The exercise | Reproduce the following passage on whether the universe could come into existence without a cause, word for word and in its entirety.

START Document

Children grow up with an intuitive sense of cause and effect. Events in the physical world aren't supposed to "just happen". Something makes them happen. Even when the rabbit appears convincingly from the hat, trickery is suspected. So could the entire universe simply pop into existence, magically, for no actual reason at all?

This simple, schoolchild query has exercised the intellects of generations of philosophers, scientists, and theologians. Many have avoided it as an impenetrable mystery. Others have tried to define it away. Most have got themselves into an awful tangle just thinking about it.

The problem, at rock bottom, is this: If no-thing happens without a cause, then something must have caused the universe to appear. But then we are faced with the inevitable question of what caused that something. And so on in an infinite regress. Some people simply proclaim that God created the universe. But children always want to know who created God, and that line of questioning gets uncomfortably difficult.

One evasive tactic is to claim that the universe didn't have a beginning, that it has existed for all eternity. Unfortunately, there are many scientific reasons why this obvious idea is unsound. For starters, given an infinite amount of time, anything that can happen will already have happened, for if a physical process is likely to occur with a certain nonzero probability - however small - then given an infinite amount of time the process must occur, with probability one. By now, the universe should have reached some sort of final state in which all possible physical processes have run their course. Furthermore, you don't explain the existence of the universe by asserting that it has always existed. That is rather like saying that nobody wrote the Bible: it was just copied from earlier versions. Quite apart from all this, there is very good evidence that the universe did come into existence in a Big Bang, about fifteen billion years ago. The effects of that primeval explosion are clearly detectable today - in the fact that the universe is still expanding, and is filled with an afterglow of radiant heat.

So we are faced with the problem of what happened beforehand to trigger the Big Bang. Journalists love to taunt scientists with this question when they complain about the money being spent on science. Actually, the answer (in my opinion) was spotted a long time ago, by one Augustine of Hippo, a Christian saint who lived in the fifth century. In those days before science, cosmology was a branch of theology, and the taunt came not from journalists, but from pagans: "What was God doing before he made the universe?" they asked. "Busy creating Hell for the likes of you!" was the standard reply.

END Document
START Recorded information

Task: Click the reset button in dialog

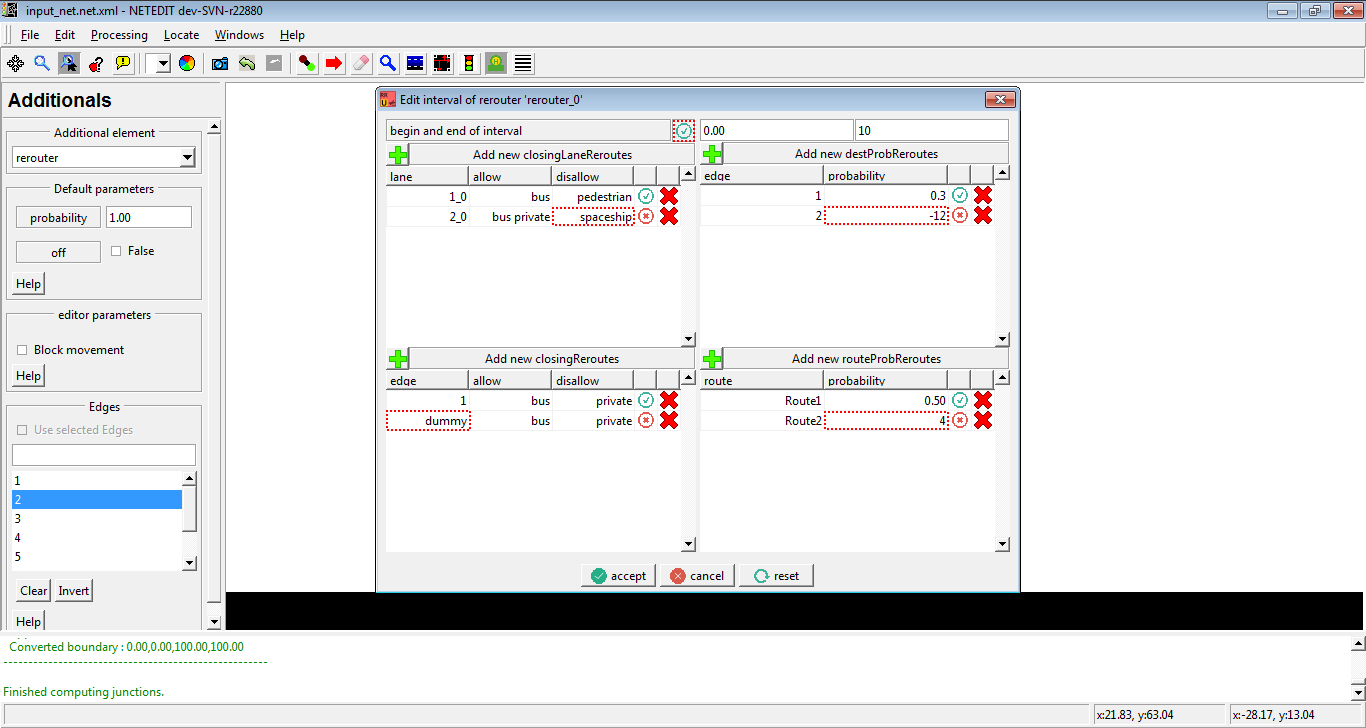Action: [x=776, y=576]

END Recorded information

Result of this task |
Children grow up with an intuitive sense of cause and effect. Events in the physical world aren't supposed to "just happen". Something makes them happen. Even when the rabbit appears convincingly from the hat, trickery is suspected. So could the entire universe simply pop into existence, magically, for no actual reason at all?

This simple, schoolchild query has exercised the intellects of generations of philosophers, scientists, and theologians. Many have avoided it as an impenetrable mystery. Others have tried to define it away. Most have got themselves into an awful tangle just thinking about it.

The problem, at rock bottom, is this: If no-thing happens without a cause, then something must have caused the universe to appear. But then we are faced with the inevitable question of what caused that something. And so on in an infinite regress. Some people simply proclaim that God created the universe. But children always want to know who created God, and that line of questioning gets uncomfortably difficult.

One evasive tactic is to claim that the universe didn't have a beginning, that it has existed for all eternity. Unfortunately, there are many scientific reasons why this obvious idea is unsound. For starters, given an infinite amount of time, anything that can happen will already have happened, for if a physical process is likely to occur with a certain nonzero probability - however small - then given an infinite amount of time the process must occur, with probability one. By now, the universe should have reached some sort of final state in which all possible physical processes have run their course. Furthermore, you don't explain the existence of the universe by asserting that it has always existed. That is rather like saying that nobody wrote the Bible: it was just copied from earlier versions. Quite apart from all this, there is very good evidence that the universe did come into existence in a Big Bang, about fifteen billion years ago. The effects of that primeval explosion are clearly detectable today - in the fact that the universe is still expanding, and is filled with an afterglow of radiant heat.

So we are faced with the problem of what happened beforehand to trigger the Big Bang. Journalists love to taunt scientists with this question when they complain about the money being spent on science. Actually, the answer (in my opinion) was spotted a long time ago, by one Augustine of Hippo, a Christian saint who lived in the fifth century. In those days before science, cosmology was a branch of theology, and the taunt came not from journalists, but from pagans: "What was God doing before he made the universe?" they asked. "Busy creating Hell for the likes of you!" was the standard reply.